— Во сука…
— Точно, Дмитар. Даже отдышаться ему не дал…
— Ты заметил, он раненый, нет? Вроде как все штаны в кровище.
— Так, что столпились? Фатмир, бля! Башким!
Вы где должны находиться?! Мухой наверх, распиздяи! Вы че, перед этим меня подставить решили?! — очнулся наконец старший.
— Туртко, а с этим че делать?
— С этим? — Старший посмотрел на брошенного у входа местного, напоминающего кучу хрипло дышащего тряпья. — А мы его спросим пока что, где он такие штаны с сапогами взял, где разгрузку такую. Обшмонать опять же надо. Так, ну-ка взяли его. Дмитар, помогай, я подстрахую.
Приблизившись, албанец попинал кучу в район живота, пытаясь вызвать реакцию.
— Это чмо там не сдохло?
— Не, скулит. О, иринис-то молодец, руки ему связал.
Коротко размахнувшись, албанец вбил мысок ботинка уже покрепче. Местный только хакнул и забулькал, хватая ртом воздух, но тут же затих, выпустив изо рта вялую струйку кровавых слюней.
— Э, Агим, кончай. Вишь, кровь из грызла уже.
— Да это слюни. Хули ему будет…
— Щас сдохнет еще.
— А и хуй с ним. Что русский, что серб, какая разница.
— Ага, «хуй с ним». Папа видел, что он живой еще был.
— Че, разложим шмонать или на стуле? А, Туртко?
— Да давай на стул сразу. Че там корячиться, все равно еле живой.
Старший отставил винтовку к стене и подтянул стул под лампу.
— Сюда тащите.
— Фу, вонючий, гандон.
— А хули думал.
— Скотч где? Есть скотч?
— Дмитар, сходи, скотч глянь. И этого засоню давай подымай, пусть помогает!
— Давай, подержу пока. Слышь, Агим, давай ему руки за спинку. Да срежь ты эту хреновину… Во… Давай, перехватываю. Че-то ворочается, сучонок… Э, а ну сиди норма…

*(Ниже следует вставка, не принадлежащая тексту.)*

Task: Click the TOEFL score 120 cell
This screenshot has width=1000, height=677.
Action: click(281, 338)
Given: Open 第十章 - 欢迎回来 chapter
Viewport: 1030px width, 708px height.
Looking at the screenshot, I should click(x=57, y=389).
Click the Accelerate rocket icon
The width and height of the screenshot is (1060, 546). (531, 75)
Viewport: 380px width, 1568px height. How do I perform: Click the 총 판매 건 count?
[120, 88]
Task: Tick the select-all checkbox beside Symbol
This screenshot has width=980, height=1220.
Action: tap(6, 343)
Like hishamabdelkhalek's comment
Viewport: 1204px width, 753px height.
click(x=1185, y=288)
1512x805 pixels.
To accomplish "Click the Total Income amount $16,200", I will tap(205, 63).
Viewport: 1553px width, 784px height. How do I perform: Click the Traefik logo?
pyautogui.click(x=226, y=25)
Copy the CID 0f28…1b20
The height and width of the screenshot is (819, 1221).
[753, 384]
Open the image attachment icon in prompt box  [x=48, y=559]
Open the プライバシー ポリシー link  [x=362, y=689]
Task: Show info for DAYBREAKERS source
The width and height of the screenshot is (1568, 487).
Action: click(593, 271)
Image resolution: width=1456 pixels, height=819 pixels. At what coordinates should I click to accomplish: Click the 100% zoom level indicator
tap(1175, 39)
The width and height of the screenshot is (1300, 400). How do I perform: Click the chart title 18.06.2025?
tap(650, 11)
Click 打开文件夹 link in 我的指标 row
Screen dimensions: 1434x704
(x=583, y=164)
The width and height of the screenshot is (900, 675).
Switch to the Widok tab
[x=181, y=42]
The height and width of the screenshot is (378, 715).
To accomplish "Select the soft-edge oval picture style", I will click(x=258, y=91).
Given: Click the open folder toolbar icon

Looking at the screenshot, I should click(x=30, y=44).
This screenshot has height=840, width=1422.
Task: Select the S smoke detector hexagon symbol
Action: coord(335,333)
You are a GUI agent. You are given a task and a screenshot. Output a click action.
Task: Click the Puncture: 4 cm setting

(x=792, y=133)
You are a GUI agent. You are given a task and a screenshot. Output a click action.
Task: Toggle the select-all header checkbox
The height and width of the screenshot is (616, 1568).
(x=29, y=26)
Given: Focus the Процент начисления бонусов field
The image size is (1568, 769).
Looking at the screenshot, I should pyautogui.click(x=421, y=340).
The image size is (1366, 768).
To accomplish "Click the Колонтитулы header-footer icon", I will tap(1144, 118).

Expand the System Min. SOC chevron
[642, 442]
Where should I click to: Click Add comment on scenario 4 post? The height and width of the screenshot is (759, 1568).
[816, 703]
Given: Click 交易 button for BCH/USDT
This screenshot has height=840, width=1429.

Агим не успел понять, что произошло — глаза склонившегося над пленным Туртко вдруг остановились и стали какими-то не такими, а изо рта выплеснулась темная жижа. …Блюет, что ли? — изумился выходке командира албанец, но тут же как-то забыл о своем изумлении — в солнечное сплетение что-то больно уперлось, видимо, на плече местного торчала какая-то то ли пряжка, то ли что-то еще, и внутри стало как-то очень необычно — тело словно потеряло вес и едва касалось пола подошвами. Попытавшись отодвинуться, Агим успел заметить лишь смазанное движение — пленный почему-то вставал. …Как это… — снова начал было удивляться Агим, но продолжить не успел — Ахмет резко провернул широкое лезвие кухаря, и сознание албанца угасло, оставив под столом стучащее ногами тело.
Скользнув в приоткрытую дверь спальника, Ахмет, не прерывая движения, подбежал на цырлах к копошащемуся в картонной коробке бойцу и с обеих рук вбил кухаря в склоненный затылок. Неясно хрупнуло, и боец кулем ткнулся в короб, не издав ни звука. Придержав тело, Ахмет враскачку выдернул кухаря, устроил бойца к стойке нар и аккуратно перетек к спящему, умудрившемуся проспать собственную смерть. Прикончив его прямо через одеяло, выскочил в караулку и прислушался: нет кипиша? Нет. Сунув кухаря обратно в картонные ножны, Ахмет выкинул обойму из подобранного глока, вставил и дослал.